Trim his hair and scruffy beard and slap him in a business suit, and Eisner could walk the halls of the
Trading on his name and face is the last thing Breck Eisner wants, though. While grateful for a Hollywood upbringing that stoked his interest in filmmaking, Eisner wants to prove he's a director to be taken on his own merits, not just the son of Michael Eisner, modern show business' most famous studio boss.
After eight years directing commercials, episodes of television series, and a TV movie, Eisner makes his big-screen debut Friday with ''Sahara," starring Matthew McConaughey, Penelope Cruz, and Steve Zahn in an adaptation of Clive Cussler's adventure yarn.
He concedes his pedigree makes him more of a story than other first-time filmmakers, yet Eisner is quick to point out that Hollywood does not invest a fortune in someone just because he's the scion of a town patriarch.
''Nobody's going to give me a movie because of my name. I know that. I wouldn't want it, and I'm not stupid enough to believe it," said the 34-year-old Eisner. ''Who would give me a hundred million dollars to make a movie because of my name?"
His heavyweight heritage might even be a bit of an obstacle, Eisner said. ''I had an agent that worked with a producer, and what I got back was the producer said, 'I don't want to work with Michael Eisner's son because I don't want to have to fire Michael Eisner's son.' And it was a joke, but I understood what he meant," Eisner said. ''So pretty much, the name's not an asset when you finally get down to getting the job."
The oldest of three sons, Eisner grew up in a Hollywood household but recounts a childhood like many others, saying his strongest memories include going to summer camp in Vermont and playing in a youth soccer league.
There were perks to visiting his father on the Paramount lot. ''I remember meeting Robin Williams as Mork from Ork on the set and doing the handshake like this, 'Nanu, nanu,' " Eisner said. ''So I feel lucky that I got to grow up around that world, but it was not that exotic or exciting a thing."
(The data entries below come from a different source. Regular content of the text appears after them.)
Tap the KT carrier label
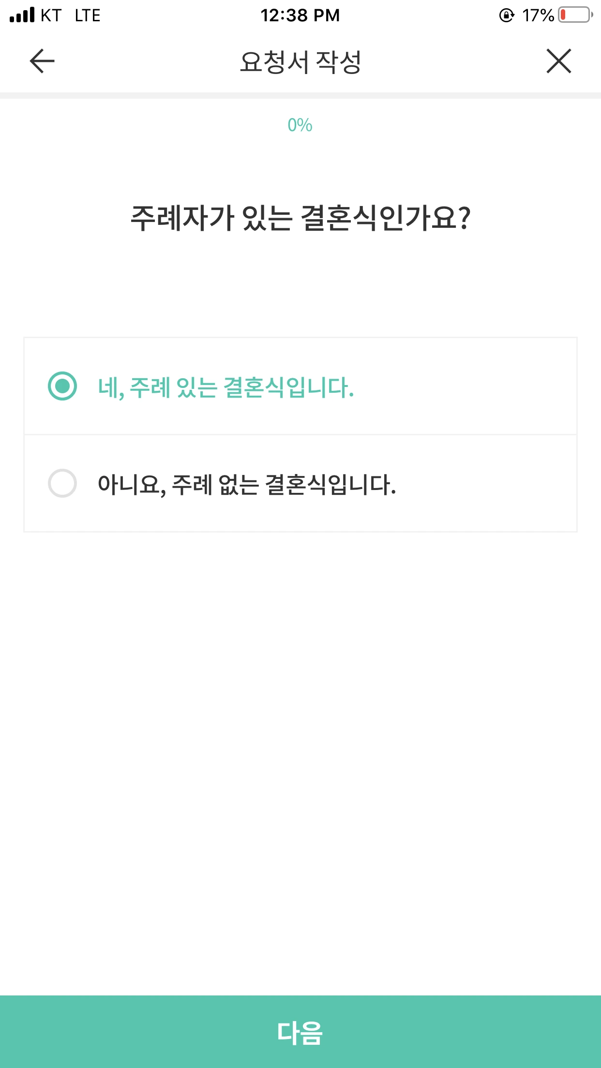The width and height of the screenshot is (601, 1068). coord(51,15)
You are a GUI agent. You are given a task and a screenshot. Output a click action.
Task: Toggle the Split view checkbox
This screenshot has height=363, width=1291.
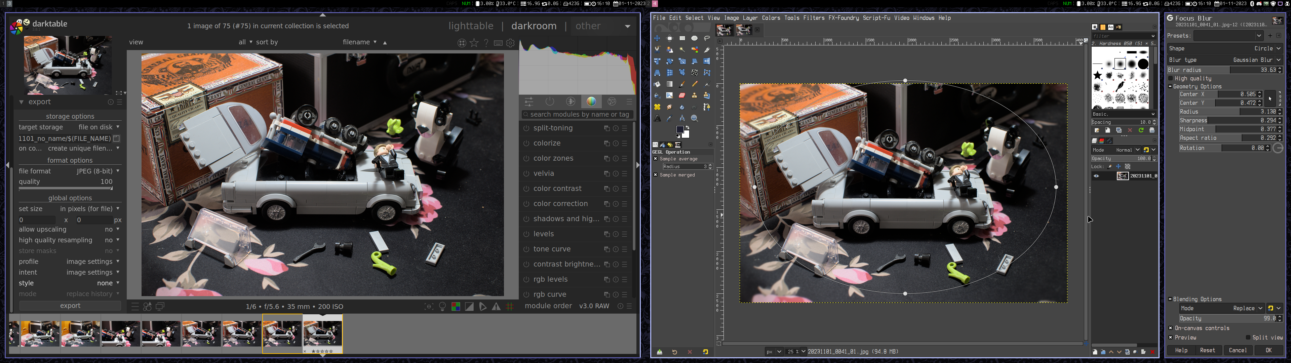[1248, 337]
Like many teenagers, Eisner went to the movies obsessively, though the notion of becoming a filmmaker did not hit him until his senior year of college. Eisner studied English and theater at Georgetown, directing a stage production of ''Antony and Cleopatra" his final year.
As Eisner pondered his future during Christmas break, his father suggested film school. Eisner decided to give it a try and enrolled in the University of Southern California's graduate film program.
After graduation, his first big job was directing a Budweiser spot for the Super Bowl. Eisner continued with commercials and TV projects, including an episode of Steven Spielberg's sci-fi miniseries ''Taken" and the sci-fi pilot for a series that never got picked up, ''Thoughtcrimes." While shooting ''Thoughtcrimes," Eisner got a call from Howard Baldwin, one of the producers on ''Sahara." Eisner had first met Baldwin years earlier, sitting in on meetings and helping to develop ''Sahara."